To do - Read the passage on Opera below and decide whether each statement agrees with it, answering yes or no and quoting the deciding words. 1. Opera is a Norwegian company. 2. StatCounter ranks Opera second among mobile browsers. 3. Opera's CEO says the company will concentrate on desktop browsers.

Passage -
Big changes are afoot at Opera – the alternative Internet browser software developer – as the Norwegian company announced its “fastest acceleration in user growth” in recent times to 300 million monthly users, and the beginning of a transition to the WebKit layout engine.

Opera develops a range of Internet browsers across desktop, tablet, TV, and mobile, and today announced that it had reached the 300 million monthly milestone – no mean feat in today’s highly competitive browser market.

Most of this growth stems from mobile where Opera is ranked third highest behind the default Android browser and mobile Safari on iOS, according to StatCounter. As Opera CEO Lars Boilesen describes, mobile is something that the company intends to concentrate on going forward; “we are shifting into the next gear to claim a bigger piece of the pie in the smartphone market.”

Study material -
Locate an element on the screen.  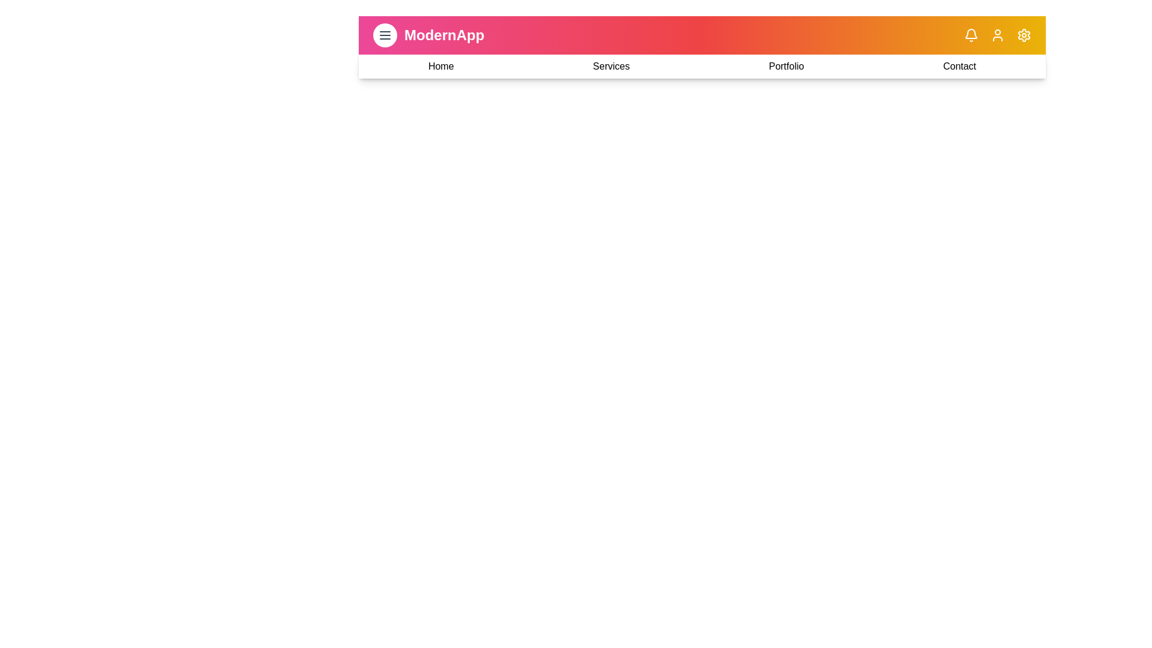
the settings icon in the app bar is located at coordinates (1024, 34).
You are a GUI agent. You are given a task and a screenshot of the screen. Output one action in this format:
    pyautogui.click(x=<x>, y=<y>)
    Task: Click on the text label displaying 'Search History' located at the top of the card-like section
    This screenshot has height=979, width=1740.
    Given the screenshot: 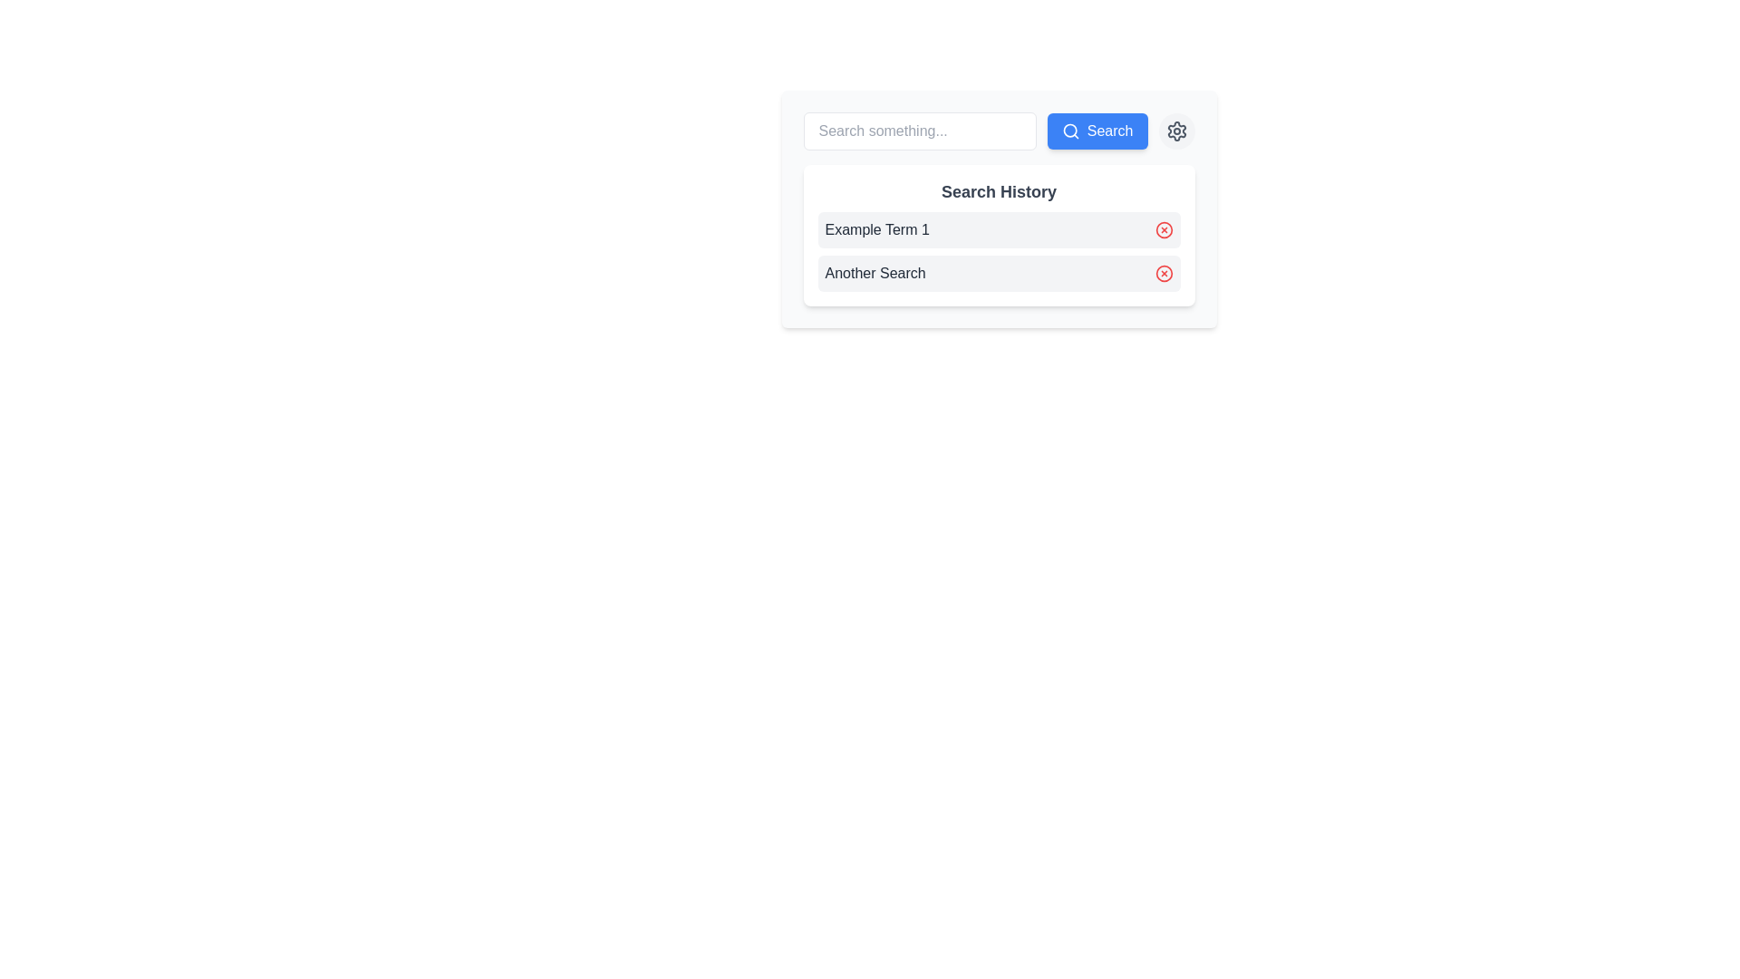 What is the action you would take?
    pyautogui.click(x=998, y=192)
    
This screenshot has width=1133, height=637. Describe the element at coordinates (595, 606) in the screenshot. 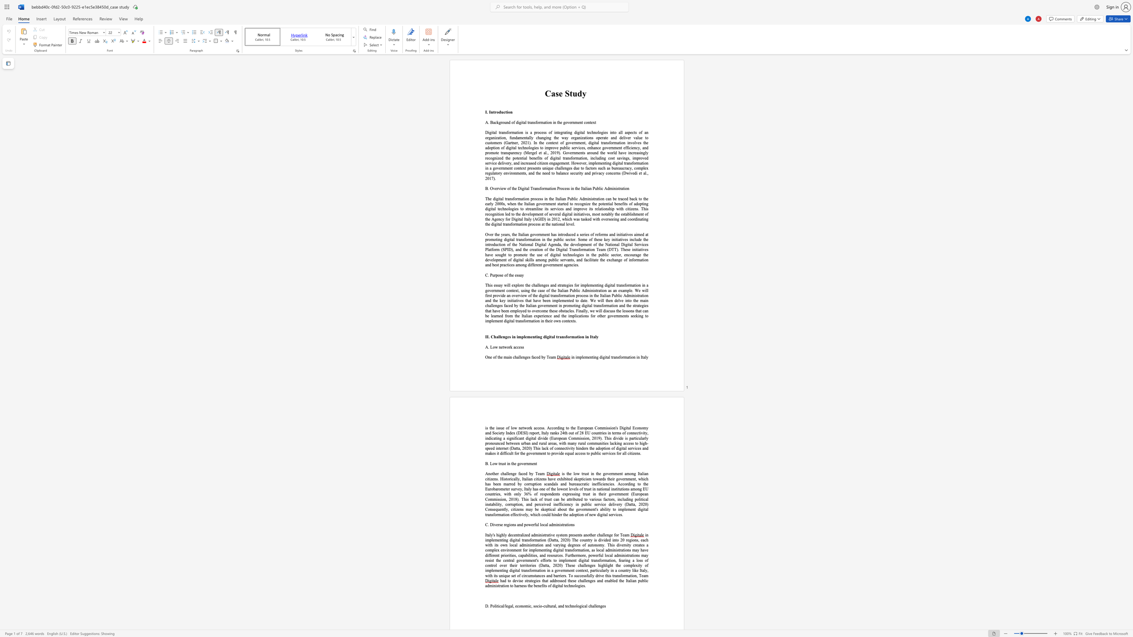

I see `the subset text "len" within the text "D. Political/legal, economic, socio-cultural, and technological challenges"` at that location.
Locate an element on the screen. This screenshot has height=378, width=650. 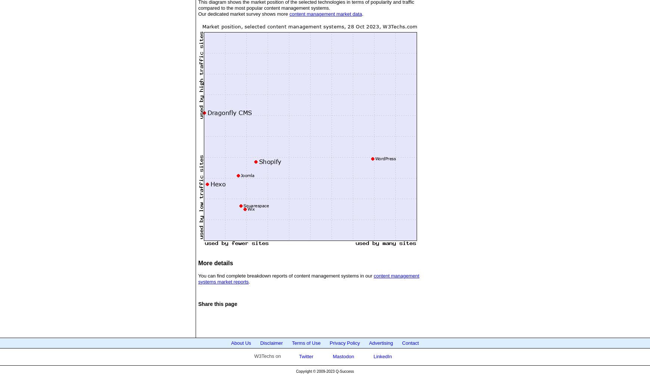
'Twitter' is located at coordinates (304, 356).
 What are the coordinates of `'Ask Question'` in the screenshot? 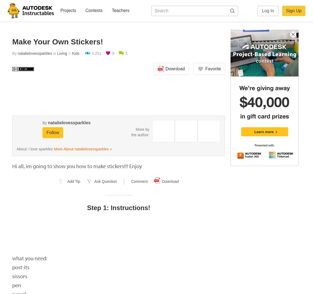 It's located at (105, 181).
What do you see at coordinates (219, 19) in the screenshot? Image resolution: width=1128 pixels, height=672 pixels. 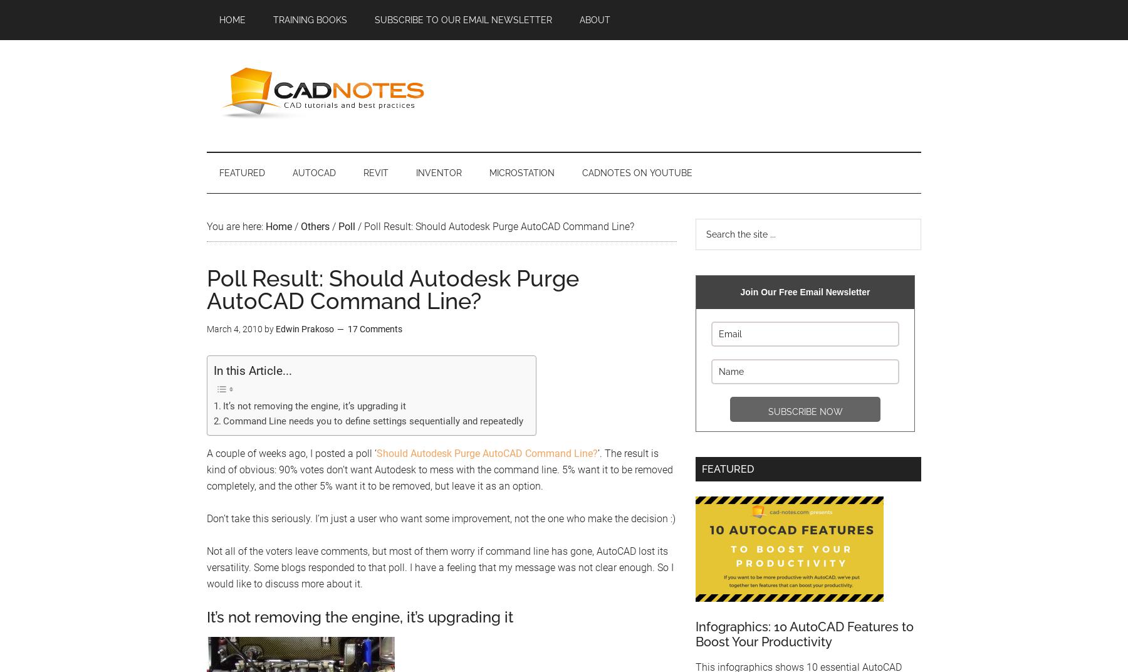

Exercise output -
1. Yes: "the Norwegian company"
2. No: "Opera is ranked third highest behind the default Android browser and mobile Safari on iOS"
3. No: "mobile is something that the company intends to concentrate on going forward"